WHAT YOU HAVE TO DO: Nothing in the data may be altered; restate all of it exactly.

DATA FOR ANALYSIS:
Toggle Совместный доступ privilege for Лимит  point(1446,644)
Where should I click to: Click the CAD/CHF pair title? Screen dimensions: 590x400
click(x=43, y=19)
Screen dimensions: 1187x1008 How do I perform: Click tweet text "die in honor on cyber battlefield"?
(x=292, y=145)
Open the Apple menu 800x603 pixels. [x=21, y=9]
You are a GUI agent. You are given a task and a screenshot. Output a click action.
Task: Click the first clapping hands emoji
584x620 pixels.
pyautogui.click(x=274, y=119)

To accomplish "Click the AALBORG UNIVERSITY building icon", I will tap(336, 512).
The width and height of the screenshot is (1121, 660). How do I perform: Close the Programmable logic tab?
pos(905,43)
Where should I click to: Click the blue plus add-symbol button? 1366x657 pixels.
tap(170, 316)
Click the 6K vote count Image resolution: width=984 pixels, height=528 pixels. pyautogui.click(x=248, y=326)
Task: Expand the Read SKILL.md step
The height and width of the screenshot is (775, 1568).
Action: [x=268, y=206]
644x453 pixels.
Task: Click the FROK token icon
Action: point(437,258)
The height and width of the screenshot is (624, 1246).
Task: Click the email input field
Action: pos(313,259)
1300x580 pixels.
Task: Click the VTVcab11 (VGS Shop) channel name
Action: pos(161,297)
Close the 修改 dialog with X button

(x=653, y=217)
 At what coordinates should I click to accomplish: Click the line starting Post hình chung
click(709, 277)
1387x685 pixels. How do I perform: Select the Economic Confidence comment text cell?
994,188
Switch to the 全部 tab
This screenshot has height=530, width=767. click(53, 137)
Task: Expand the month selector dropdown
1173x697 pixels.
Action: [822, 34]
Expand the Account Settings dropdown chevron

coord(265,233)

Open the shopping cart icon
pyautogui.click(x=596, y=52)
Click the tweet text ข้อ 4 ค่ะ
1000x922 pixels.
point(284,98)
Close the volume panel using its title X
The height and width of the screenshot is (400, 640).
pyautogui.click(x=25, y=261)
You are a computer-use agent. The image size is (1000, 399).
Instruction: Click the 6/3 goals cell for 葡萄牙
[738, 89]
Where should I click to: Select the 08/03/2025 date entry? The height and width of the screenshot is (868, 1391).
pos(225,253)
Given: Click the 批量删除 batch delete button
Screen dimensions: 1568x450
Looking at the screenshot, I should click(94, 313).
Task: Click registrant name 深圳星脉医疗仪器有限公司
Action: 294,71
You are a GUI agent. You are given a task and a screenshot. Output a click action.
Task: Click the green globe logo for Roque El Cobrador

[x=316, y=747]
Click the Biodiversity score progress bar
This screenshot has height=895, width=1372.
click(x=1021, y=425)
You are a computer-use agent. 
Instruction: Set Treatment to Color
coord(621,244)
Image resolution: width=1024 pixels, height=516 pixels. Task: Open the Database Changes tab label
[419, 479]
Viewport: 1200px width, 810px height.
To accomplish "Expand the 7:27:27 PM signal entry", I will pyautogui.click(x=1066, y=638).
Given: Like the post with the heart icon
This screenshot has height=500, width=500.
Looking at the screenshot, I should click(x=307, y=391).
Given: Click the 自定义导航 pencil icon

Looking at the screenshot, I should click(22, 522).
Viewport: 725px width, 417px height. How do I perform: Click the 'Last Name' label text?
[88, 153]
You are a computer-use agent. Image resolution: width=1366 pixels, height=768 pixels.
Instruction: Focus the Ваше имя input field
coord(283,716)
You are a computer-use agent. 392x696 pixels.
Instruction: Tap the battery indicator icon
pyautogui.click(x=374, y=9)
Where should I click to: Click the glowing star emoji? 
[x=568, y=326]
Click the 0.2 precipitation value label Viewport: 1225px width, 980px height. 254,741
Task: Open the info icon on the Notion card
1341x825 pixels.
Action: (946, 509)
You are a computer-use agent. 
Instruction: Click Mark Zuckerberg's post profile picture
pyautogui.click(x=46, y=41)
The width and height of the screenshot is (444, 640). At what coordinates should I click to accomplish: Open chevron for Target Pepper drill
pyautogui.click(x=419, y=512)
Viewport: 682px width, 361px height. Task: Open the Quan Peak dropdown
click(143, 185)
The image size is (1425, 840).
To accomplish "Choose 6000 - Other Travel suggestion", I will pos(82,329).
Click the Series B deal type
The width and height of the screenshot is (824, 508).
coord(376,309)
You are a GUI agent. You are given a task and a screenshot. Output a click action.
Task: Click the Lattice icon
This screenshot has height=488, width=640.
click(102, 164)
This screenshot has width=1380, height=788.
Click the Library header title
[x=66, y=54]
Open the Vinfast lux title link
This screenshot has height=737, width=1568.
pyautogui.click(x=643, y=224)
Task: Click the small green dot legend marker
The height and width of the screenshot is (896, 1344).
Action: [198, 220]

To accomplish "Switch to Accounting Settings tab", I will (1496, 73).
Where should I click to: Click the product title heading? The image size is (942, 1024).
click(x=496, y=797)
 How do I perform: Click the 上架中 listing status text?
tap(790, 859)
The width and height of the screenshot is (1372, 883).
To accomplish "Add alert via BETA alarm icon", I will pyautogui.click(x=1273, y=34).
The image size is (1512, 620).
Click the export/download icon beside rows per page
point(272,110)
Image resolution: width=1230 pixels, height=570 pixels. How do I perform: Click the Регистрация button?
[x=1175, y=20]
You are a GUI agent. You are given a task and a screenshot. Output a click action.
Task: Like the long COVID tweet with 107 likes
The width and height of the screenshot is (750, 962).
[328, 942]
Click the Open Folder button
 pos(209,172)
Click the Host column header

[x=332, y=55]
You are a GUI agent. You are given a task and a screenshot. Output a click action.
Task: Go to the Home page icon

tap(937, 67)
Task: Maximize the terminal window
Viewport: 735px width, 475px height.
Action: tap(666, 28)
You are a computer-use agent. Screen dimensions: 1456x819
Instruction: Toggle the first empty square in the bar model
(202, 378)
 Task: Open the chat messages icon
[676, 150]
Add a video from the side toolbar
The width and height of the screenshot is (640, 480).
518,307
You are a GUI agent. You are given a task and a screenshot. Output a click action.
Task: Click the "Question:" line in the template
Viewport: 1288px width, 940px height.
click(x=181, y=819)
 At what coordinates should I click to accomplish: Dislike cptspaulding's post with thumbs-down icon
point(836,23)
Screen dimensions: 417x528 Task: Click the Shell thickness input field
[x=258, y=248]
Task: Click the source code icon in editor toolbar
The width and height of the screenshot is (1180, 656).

ANSWER:
Toggle Совместный доступ privilege for Лимит  point(1446,644)
Where should I click to: Click the CAD/CHF pair title? Screen dimensions: 590x400
click(x=43, y=19)
Screen dimensions: 1187x1008 How do I perform: Click tweet text "die in honor on cyber battlefield"?
(x=292, y=145)
Open the Apple menu 800x603 pixels. [x=21, y=9]
You are a GUI agent. You are given a task and a screenshot. Output a click action.
Task: Click the first clapping hands emoji
584x620 pixels.
pyautogui.click(x=274, y=119)

To accomplish "Click the AALBORG UNIVERSITY building icon", I will tap(336, 512).
The width and height of the screenshot is (1121, 660). How do I perform: Close the Programmable logic tab?
pos(905,43)
Where should I click to: Click the blue plus add-symbol button? 1366x657 pixels.
tap(170, 316)
Click the 6K vote count Image resolution: width=984 pixels, height=528 pixels. pyautogui.click(x=248, y=326)
Task: Expand the Read SKILL.md step
The height and width of the screenshot is (775, 1568).
Action: [x=268, y=206]
644x453 pixels.
Task: Click the FROK token icon
Action: point(437,258)
The height and width of the screenshot is (624, 1246).
Task: Click the email input field
Action: pos(313,259)
1300x580 pixels.
Task: Click the VTVcab11 (VGS Shop) channel name
Action: pos(161,297)
Close the 修改 dialog with X button

(x=653, y=217)
 At what coordinates should I click to accomplish: Click the line starting Post hình chung
click(709, 277)
1387x685 pixels. How do I perform: Select the Economic Confidence comment text cell?
994,188
Switch to the 全部 tab
This screenshot has height=530, width=767. click(53, 137)
Task: Expand the month selector dropdown
1173x697 pixels.
Action: [822, 34]
Expand the Account Settings dropdown chevron

coord(265,233)

Open the shopping cart icon
pyautogui.click(x=596, y=52)
Click the tweet text ข้อ 4 ค่ะ
1000x922 pixels.
point(284,98)
Close the volume panel using its title X
The height and width of the screenshot is (400, 640).
pyautogui.click(x=25, y=261)
You are a computer-use agent. The image size is (1000, 399).
Instruction: Click the 6/3 goals cell for 葡萄牙
[738, 89]
Where should I click to: Select the 08/03/2025 date entry? The height and width of the screenshot is (868, 1391).
pos(225,253)
Given: Click the 批量删除 batch delete button
Screen dimensions: 1568x450
Looking at the screenshot, I should click(94, 313).
Task: Click registrant name 深圳星脉医疗仪器有限公司
Action: 294,71
You are a GUI agent. You are given a task and a screenshot. Output a click action.
Task: Click the green globe logo for Roque El Cobrador

[x=316, y=747]
Click the Biodiversity score progress bar
This screenshot has height=895, width=1372.
click(x=1021, y=425)
You are a computer-use agent. 
Instruction: Set Treatment to Color
coord(621,244)
Image resolution: width=1024 pixels, height=516 pixels. Task: Open the Database Changes tab label
[419, 479]
Viewport: 1200px width, 810px height.
To accomplish "Expand the 7:27:27 PM signal entry", I will pyautogui.click(x=1066, y=638).
Given: Like the post with the heart icon
This screenshot has height=500, width=500.
Looking at the screenshot, I should click(x=307, y=391).
Given: Click the 自定义导航 pencil icon

Looking at the screenshot, I should click(22, 522).
Viewport: 725px width, 417px height. How do I perform: Click the 'Last Name' label text?
[88, 153]
You are a computer-use agent. Image resolution: width=1366 pixels, height=768 pixels.
Instruction: Focus the Ваше имя input field
coord(283,716)
You are a computer-use agent. 392x696 pixels.
Instruction: Tap the battery indicator icon
pyautogui.click(x=374, y=9)
Where should I click to: Click the glowing star emoji? 
[x=568, y=326]
Click the 0.2 precipitation value label Viewport: 1225px width, 980px height. 254,741
Task: Open the info icon on the Notion card
1341x825 pixels.
Action: (946, 509)
You are a computer-use agent. 
Instruction: Click Mark Zuckerberg's post profile picture
pyautogui.click(x=46, y=41)
The width and height of the screenshot is (444, 640). At what coordinates should I click to accomplish: Open chevron for Target Pepper drill
pyautogui.click(x=419, y=512)
Viewport: 682px width, 361px height. Task: Open the Quan Peak dropdown
click(143, 185)
The image size is (1425, 840).
To accomplish "Choose 6000 - Other Travel suggestion", I will pos(82,329).
Click the Series B deal type
The width and height of the screenshot is (824, 508).
coord(376,309)
You are a GUI agent. You are given a task and a screenshot. Output a click action.
Task: Click the Lattice icon
This screenshot has height=488, width=640.
click(102, 164)
This screenshot has width=1380, height=788.
Click the Library header title
[x=66, y=54]
Open the Vinfast lux title link
This screenshot has height=737, width=1568.
pyautogui.click(x=643, y=224)
Task: Click the small green dot legend marker
The height and width of the screenshot is (896, 1344).
Action: [198, 220]

To accomplish "Switch to Accounting Settings tab", I will (1496, 73).
Where should I click to: Click the product title heading? The image size is (942, 1024).
click(x=496, y=797)
 How do I perform: Click the 上架中 listing status text?
tap(790, 859)
The width and height of the screenshot is (1372, 883).
To accomplish "Add alert via BETA alarm icon", I will pyautogui.click(x=1273, y=34).
The image size is (1512, 620).
Click the export/download icon beside rows per page
point(272,110)
Image resolution: width=1230 pixels, height=570 pixels. How do I perform: Click the Регистрация button?
[x=1175, y=20]
You are a GUI agent. You are given a task and a screenshot. Output a click action.
Task: Like the long COVID tweet with 107 likes
The width and height of the screenshot is (750, 962).
[328, 942]
Click the Open Folder button
 pos(209,172)
Click the Host column header

[x=332, y=55]
You are a GUI agent. You are given a task and a screenshot. Output a click action.
Task: Go to the Home page icon

tap(937, 67)
Task: Maximize the terminal window
Viewport: 735px width, 475px height.
Action: tap(666, 28)
You are a computer-use agent. Screen dimensions: 1456x819
Instruction: Toggle the first empty square in the bar model
(202, 378)
 Task: Open the chat messages icon
[676, 150]
Add a video from the side toolbar
The width and height of the screenshot is (640, 480).
518,307
You are a GUI agent. You are given a task and a screenshot. Output a click action.
Task: Click the "Question:" line in the template
Viewport: 1288px width, 940px height.
click(x=181, y=819)
 At what coordinates should I click to accomplish: Dislike cptspaulding's post with thumbs-down icon
point(836,23)
Screen dimensions: 417x528 Task: Click the Shell thickness input field
[x=258, y=248]
Task: Click the source code icon in editor toolbar
The width and height of the screenshot is (1180, 656).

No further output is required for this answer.